"Ah!" said Philippe, "instead of pitying them, you ought to rejoice for them. They are so glad when they get any body to carry up! They are paid about three quarters of a dollar apiece, and that is a great deal of money for them. There will be a great many of them up there to-morrow, waiting, and hoping that somebody will come for them to carry up."

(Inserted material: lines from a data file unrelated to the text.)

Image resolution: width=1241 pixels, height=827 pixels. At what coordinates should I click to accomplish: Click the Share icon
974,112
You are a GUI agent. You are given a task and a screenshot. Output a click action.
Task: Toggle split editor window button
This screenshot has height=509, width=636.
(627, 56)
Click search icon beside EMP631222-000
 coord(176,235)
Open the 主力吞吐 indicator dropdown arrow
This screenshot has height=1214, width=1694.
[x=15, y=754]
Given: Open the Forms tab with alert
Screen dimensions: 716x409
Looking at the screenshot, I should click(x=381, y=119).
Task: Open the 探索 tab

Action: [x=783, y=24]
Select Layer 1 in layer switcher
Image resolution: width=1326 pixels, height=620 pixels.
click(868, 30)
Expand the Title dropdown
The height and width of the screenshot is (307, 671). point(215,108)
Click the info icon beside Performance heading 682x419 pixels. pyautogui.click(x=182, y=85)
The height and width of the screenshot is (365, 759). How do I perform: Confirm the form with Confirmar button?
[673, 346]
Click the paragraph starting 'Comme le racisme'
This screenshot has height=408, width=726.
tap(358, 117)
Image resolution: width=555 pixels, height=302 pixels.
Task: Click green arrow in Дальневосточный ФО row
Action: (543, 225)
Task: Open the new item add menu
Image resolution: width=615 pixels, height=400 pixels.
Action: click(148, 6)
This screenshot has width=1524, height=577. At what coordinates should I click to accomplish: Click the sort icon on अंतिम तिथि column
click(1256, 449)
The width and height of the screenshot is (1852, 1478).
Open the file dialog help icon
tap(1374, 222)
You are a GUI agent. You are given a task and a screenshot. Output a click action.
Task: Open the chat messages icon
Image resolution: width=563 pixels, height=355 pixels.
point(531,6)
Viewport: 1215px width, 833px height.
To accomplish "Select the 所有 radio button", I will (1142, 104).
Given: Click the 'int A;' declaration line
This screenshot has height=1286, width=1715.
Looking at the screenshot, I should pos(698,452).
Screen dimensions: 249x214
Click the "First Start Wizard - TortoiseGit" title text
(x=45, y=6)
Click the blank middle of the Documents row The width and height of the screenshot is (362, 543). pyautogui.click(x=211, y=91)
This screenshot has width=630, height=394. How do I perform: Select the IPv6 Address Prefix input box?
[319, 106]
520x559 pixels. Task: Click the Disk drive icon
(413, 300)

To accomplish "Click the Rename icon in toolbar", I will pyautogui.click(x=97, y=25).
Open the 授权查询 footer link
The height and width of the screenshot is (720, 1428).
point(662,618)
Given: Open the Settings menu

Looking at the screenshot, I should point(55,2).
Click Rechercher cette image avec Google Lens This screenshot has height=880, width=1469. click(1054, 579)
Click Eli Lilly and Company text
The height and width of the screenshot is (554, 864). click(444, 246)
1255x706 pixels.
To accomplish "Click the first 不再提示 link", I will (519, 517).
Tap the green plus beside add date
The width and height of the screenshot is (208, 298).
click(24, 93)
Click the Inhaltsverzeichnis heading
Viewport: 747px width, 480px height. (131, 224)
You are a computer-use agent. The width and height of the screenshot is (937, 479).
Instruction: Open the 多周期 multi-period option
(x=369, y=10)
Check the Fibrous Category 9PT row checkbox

"Ah, that makes it different," said Rosie.
"Besides," said Josie, "you are nothing to carry, you are so little and light. Rollo and I could carry you. I suppose that they would carry Rosie for half price—would not they, Philippe?"
Rosie looked a little troubled to hear her brother speak of her in this way. She did not like to be called little and light. Philippe saw that she was troubled.
"No," said he; "they will ask the same for carrying Miss Rosie that they would for any other lady."
This answer removed in an instant the cloud which had appeared upon Rosie's face, and replaced it with a smile which had something of the expression of triumph in it. In fact, Philippe shaped his answer as he did on purpose to please her. It was strange that a guide, whose life had been spent among the roughest of men, on the mountains, should know better how to be polite than a boy who had been brought up tenderly in the midst of refinement and elegance; but so it often is.
"How long does it take to go up the steep part?" asked Mrs. Gray.
"About an hour," said Philippe. "They stop two or three times on the way, to rest the bearers, and change them."
"Then they change the bearers," said Mrs. Gray.